Remember that old phrase, “Follow the money”? For Delores Conway, a professor of real estate economics and statistics, the dictum to work by is “Follow the rents.”

“What I study are the dynamic movements in the housing market,” she says. Those movements turn on a basic, bottom-line choice for consumers. “You rent or you buy.”

Conway, who is associate dean for master’s programs at the Simon School, joined the Rochester faculty permanently this fall, after one year as a visiting faculty member. She formerly served on the faculties of the University of Southern California and the University of Chicago.

“Real estate is about location, timing, and ‘price point’—when you get in and out of the market,” Conway says.

Conway—who earned undergraduate degrees in mathematics and computer science at the University of Wisconsin at Madison, and a doctorate in statistics at Stanford—analyzes commercial and residential real estate markets by using a statistician’s precision and eye for particulars.

“I look at a lot of the details” in making sense of the real estate market, she says. “That’s more complicated—and more interesting.”

“I have had the pleasure of knowing and working with Delores for nearly 25 years, since the days when we were colleagues in the late 1980s at USC’s Marshall School of Business,” says Mark Zupan, dean of the Simon School. “Delores’s drive for the truth shines through in all of her activities, including her scholarship in fields such as real estate, labor economics, finance, and health care. One of her sayings of which I'm particularly fond is ‘the best data wins,’ and this relentless devotion is at the heart of her research methodology.”

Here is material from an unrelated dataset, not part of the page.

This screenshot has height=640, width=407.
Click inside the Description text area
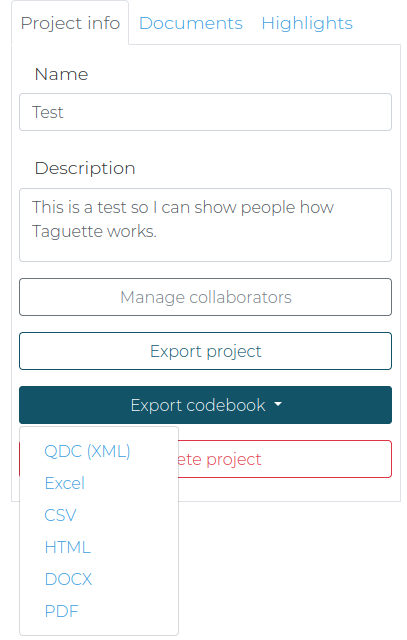coord(205,225)

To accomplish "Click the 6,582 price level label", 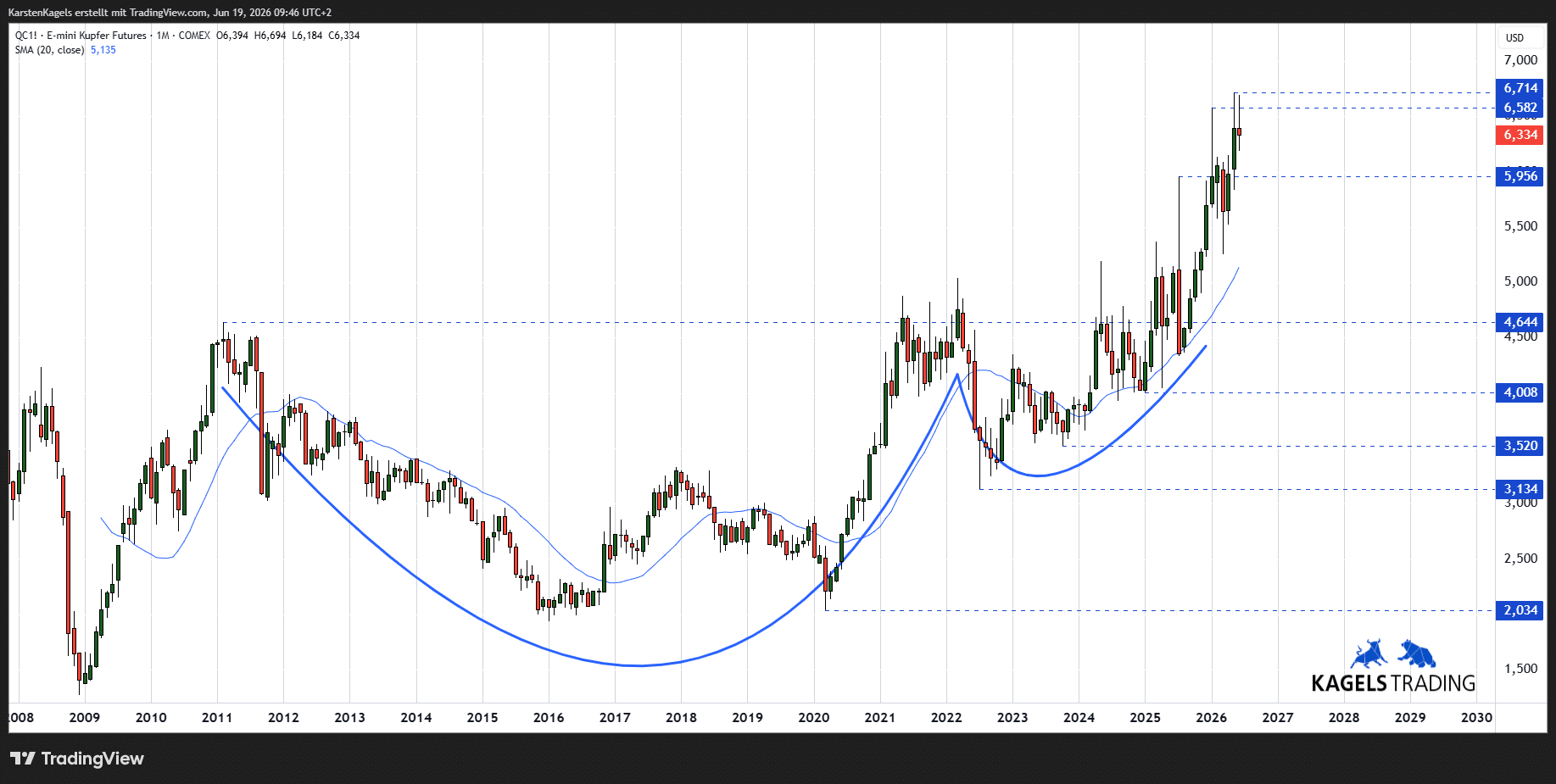I will coord(1520,108).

While in her post at USC, Conway directed the Casden Real Estate Economics Forecast, which produced research reports on the commercial and residential real estate markets in Southern California. Now she has begun to turn her attention to upstate New York.

The information she uses must be specific to the area she’s studying, Conway says. “A city is good, but you usually can’t get that data, so I examine county data. And then you need to look at the region.”

“Upstate New York is different from Manhattan,” she says. “Markets need to be well defined, and averages don’t work. It’s like saying Switzerland is flat, once you average together the mountains and the lakes.”

Conway works with what she calls the “fundamentals” of real estate: rents, vacancy rates, supply of new buildings, demand, and job growth.

For an upturn in the real estate market, she says, job growth is key. Health care and energy have seen steady employment growth through the recent recession, and she predicts that they may be among areas of future growth in a restructured economy.

But with a national unemployment rate around 10 percent, bank lending tight, and businesses and consumers struggling to reduce debt from the global financial crisis, the commercial and residential real estate markets within the United States remain troubled.

With the economic downturn, there was “too much supply, too much building, and not enough demand,” she says. “Prices dropped and foreclosures started. Then buyers moved out of the market. They want to find a floor in the market” before moving back in.

If rents hold, then mortgages become competitive investments, she says, and a floor in the market emerges.

“This should be an ideal time to buy,” she says. “Interest rates are really low, and there have been huge price declines. But people are holding back because there’s a lot of uncertainty. People are nervous about keeping their jobs.”